| Exercise goal |
Copy out every line below from the line with "In order to click on Copy" up to and including the line with "The height and width of the screenshot is (819, 1456). In", with no changes.

| Listed entries |
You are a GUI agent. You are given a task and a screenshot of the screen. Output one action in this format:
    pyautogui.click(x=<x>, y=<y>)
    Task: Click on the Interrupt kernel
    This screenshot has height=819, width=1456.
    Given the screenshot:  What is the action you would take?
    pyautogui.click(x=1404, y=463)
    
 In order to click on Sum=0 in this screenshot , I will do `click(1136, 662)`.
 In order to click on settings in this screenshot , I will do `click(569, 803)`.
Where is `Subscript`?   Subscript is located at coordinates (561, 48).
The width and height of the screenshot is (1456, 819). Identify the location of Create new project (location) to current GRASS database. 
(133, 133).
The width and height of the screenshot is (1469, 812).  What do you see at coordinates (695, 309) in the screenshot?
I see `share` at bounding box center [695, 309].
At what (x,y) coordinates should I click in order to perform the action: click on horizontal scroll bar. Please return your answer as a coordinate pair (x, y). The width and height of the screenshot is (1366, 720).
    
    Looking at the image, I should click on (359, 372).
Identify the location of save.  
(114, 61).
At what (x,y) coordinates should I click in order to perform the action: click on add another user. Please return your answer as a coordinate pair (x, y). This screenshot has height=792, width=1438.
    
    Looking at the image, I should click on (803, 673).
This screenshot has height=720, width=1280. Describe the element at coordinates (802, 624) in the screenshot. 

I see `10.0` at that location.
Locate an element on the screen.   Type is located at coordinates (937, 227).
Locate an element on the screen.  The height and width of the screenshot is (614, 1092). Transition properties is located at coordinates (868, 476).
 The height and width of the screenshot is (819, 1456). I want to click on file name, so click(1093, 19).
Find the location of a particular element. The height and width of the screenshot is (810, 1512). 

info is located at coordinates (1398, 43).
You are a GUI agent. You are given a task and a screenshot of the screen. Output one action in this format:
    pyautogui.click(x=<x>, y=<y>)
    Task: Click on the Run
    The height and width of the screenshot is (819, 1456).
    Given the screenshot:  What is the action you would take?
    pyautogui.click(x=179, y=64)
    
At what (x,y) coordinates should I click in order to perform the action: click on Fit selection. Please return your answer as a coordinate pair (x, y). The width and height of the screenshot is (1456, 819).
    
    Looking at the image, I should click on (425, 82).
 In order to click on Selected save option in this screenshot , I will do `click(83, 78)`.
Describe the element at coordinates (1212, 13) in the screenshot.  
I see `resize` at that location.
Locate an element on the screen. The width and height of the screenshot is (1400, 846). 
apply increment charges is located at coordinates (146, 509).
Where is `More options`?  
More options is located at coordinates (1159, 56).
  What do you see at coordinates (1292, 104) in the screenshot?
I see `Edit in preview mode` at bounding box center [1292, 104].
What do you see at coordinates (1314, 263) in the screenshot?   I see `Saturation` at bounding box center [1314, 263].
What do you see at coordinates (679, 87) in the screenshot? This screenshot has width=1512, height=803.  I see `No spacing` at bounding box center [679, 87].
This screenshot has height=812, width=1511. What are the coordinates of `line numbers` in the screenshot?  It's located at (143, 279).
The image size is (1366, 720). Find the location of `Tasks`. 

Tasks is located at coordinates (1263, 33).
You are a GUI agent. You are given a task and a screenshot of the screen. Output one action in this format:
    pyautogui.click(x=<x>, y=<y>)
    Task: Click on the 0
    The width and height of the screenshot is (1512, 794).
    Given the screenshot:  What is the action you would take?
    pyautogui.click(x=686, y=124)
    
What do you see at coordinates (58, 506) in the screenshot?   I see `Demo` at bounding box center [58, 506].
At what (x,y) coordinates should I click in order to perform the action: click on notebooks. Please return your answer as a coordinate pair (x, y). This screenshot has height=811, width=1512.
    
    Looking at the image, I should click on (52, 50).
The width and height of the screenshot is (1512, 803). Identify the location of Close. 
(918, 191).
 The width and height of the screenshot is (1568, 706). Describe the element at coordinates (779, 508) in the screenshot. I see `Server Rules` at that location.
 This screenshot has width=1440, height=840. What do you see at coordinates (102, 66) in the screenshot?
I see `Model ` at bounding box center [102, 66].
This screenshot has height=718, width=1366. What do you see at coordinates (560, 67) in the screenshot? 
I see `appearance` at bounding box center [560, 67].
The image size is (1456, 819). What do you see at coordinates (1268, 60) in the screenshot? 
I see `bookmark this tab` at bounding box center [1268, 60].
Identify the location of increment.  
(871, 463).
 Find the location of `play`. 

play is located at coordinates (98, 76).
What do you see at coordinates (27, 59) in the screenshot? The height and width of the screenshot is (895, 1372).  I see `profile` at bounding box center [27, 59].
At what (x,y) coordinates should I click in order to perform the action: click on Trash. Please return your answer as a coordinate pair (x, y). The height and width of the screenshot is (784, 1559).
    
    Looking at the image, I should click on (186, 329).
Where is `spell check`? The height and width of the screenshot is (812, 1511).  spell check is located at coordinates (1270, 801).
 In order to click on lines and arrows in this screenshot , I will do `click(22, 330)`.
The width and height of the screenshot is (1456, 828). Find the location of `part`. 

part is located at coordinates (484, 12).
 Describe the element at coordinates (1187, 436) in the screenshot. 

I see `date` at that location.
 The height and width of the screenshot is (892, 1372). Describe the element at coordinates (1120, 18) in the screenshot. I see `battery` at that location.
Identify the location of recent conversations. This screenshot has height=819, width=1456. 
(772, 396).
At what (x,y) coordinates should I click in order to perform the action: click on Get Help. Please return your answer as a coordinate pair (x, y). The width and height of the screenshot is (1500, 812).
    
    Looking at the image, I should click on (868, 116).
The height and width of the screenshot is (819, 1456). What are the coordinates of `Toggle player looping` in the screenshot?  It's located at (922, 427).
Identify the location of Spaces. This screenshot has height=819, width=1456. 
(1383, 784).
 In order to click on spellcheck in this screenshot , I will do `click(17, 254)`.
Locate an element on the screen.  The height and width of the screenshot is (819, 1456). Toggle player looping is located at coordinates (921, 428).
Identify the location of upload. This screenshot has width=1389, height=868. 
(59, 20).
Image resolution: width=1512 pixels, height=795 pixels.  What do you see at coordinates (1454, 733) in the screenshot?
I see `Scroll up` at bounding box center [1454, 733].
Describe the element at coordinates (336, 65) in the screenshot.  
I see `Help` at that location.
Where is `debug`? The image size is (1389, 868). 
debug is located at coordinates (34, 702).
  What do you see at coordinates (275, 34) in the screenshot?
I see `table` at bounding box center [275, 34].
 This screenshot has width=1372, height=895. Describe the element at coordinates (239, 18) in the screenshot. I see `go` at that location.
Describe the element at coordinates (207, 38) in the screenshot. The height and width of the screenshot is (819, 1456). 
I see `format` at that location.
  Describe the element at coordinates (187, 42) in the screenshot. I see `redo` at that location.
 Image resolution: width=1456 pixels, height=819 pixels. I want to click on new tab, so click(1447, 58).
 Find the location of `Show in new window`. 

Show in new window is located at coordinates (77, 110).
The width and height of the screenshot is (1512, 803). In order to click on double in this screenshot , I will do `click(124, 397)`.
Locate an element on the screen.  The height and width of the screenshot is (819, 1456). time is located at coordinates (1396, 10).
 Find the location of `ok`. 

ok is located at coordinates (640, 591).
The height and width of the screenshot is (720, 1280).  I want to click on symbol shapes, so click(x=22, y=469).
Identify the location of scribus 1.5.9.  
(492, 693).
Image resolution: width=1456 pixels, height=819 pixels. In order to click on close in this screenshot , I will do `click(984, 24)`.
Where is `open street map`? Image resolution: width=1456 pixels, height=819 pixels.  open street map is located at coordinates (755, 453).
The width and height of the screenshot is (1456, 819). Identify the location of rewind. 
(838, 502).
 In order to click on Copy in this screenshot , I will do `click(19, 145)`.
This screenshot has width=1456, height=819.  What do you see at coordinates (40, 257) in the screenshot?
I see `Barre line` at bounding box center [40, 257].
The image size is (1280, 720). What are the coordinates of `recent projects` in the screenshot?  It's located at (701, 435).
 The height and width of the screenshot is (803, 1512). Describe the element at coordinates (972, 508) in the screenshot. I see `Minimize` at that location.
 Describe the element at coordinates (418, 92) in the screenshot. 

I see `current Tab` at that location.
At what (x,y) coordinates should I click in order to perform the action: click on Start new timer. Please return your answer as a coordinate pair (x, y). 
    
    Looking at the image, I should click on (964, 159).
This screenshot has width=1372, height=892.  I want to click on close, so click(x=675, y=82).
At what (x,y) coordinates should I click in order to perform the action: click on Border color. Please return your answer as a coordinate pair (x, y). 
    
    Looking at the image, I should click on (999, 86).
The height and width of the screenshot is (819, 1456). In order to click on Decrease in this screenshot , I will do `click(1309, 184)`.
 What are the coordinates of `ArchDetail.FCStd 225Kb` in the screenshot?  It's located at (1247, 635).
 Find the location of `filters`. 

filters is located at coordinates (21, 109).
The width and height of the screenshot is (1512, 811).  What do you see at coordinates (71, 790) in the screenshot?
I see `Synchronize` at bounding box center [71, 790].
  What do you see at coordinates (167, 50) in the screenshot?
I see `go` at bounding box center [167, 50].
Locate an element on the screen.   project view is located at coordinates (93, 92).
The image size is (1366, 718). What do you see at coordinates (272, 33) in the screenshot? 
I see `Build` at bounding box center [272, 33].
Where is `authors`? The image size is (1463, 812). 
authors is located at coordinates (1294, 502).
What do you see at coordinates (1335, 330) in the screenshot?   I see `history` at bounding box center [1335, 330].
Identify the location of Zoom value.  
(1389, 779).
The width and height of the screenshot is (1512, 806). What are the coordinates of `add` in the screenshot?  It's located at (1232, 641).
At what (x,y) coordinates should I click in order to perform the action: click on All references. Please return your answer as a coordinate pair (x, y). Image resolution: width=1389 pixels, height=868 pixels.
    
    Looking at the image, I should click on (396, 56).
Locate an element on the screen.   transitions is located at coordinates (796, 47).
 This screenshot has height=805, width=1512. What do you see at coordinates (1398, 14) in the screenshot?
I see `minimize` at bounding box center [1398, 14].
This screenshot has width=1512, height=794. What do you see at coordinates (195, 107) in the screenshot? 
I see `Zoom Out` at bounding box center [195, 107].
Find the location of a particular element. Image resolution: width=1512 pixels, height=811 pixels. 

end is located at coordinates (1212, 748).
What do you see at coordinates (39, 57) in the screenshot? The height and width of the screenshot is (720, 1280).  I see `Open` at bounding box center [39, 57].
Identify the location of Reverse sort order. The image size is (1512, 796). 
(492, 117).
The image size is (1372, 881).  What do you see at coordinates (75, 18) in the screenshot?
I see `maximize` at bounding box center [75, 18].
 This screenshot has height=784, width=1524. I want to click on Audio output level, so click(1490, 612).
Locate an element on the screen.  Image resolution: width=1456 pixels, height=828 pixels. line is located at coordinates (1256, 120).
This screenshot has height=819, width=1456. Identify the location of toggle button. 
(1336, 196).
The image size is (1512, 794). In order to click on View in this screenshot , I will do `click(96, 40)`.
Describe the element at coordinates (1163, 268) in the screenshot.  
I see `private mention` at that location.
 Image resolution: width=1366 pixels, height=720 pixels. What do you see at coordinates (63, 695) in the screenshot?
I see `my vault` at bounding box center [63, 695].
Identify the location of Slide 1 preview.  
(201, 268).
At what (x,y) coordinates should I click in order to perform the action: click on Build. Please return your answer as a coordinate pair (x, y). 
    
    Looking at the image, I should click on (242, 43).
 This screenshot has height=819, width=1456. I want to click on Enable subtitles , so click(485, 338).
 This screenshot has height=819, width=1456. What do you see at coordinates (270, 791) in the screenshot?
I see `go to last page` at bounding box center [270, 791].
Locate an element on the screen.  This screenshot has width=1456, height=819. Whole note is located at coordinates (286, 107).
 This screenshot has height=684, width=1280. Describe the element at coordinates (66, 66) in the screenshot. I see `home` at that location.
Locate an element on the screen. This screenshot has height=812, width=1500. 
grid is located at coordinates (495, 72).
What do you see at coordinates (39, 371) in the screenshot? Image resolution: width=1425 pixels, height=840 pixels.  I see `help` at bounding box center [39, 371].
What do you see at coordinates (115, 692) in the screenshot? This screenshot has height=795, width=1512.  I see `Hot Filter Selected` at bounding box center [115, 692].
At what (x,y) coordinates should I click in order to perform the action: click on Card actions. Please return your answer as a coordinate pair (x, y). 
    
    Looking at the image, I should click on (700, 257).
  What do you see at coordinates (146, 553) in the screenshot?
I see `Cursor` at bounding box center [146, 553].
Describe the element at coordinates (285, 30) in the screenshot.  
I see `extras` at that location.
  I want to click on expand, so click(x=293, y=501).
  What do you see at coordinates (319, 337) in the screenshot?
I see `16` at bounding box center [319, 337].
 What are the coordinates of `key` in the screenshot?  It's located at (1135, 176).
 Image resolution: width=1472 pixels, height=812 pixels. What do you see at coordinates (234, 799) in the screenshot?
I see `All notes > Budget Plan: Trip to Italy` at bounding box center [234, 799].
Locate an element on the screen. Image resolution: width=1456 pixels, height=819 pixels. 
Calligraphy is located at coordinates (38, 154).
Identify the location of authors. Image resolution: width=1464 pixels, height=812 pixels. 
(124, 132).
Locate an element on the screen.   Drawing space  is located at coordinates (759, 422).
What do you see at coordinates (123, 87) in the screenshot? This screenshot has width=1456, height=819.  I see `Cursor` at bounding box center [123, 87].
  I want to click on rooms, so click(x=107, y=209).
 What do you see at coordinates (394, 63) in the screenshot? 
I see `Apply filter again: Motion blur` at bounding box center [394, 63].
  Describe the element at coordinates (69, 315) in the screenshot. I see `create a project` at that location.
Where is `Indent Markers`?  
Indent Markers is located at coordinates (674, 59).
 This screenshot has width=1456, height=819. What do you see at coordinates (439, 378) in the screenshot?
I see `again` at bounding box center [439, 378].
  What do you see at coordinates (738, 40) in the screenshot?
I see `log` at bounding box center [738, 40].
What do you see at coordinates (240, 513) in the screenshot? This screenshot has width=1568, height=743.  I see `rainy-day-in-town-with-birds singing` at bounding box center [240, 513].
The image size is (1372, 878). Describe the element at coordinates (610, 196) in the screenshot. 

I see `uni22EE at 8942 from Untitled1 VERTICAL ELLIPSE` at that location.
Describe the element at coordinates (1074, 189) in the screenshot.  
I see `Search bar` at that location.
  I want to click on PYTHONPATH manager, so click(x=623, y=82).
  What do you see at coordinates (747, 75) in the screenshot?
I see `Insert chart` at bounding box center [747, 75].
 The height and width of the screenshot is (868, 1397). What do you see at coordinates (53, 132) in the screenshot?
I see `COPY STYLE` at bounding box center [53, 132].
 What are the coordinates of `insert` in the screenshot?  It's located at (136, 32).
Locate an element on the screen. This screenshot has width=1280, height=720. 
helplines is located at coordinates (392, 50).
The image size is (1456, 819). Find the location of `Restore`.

| Answer |
 In order to click on Copy in this screenshot , I will do `click(19, 145)`.
This screenshot has width=1456, height=819.  What do you see at coordinates (40, 257) in the screenshot?
I see `Barre line` at bounding box center [40, 257].
The image size is (1280, 720). What are the coordinates of `recent projects` in the screenshot?  It's located at (701, 435).
 The height and width of the screenshot is (803, 1512). Describe the element at coordinates (972, 508) in the screenshot. I see `Minimize` at that location.
 Describe the element at coordinates (418, 92) in the screenshot. 

I see `current Tab` at that location.
At what (x,y) coordinates should I click in order to perform the action: click on Start new timer. Please return your answer as a coordinate pair (x, y). 
    
    Looking at the image, I should click on (964, 159).
This screenshot has width=1372, height=892.  I want to click on close, so click(x=675, y=82).
At what (x,y) coordinates should I click in order to perform the action: click on Border color. Please return your answer as a coordinate pair (x, y). 
    
    Looking at the image, I should click on (999, 86).
The height and width of the screenshot is (819, 1456). In order to click on Decrease in this screenshot , I will do `click(1309, 184)`.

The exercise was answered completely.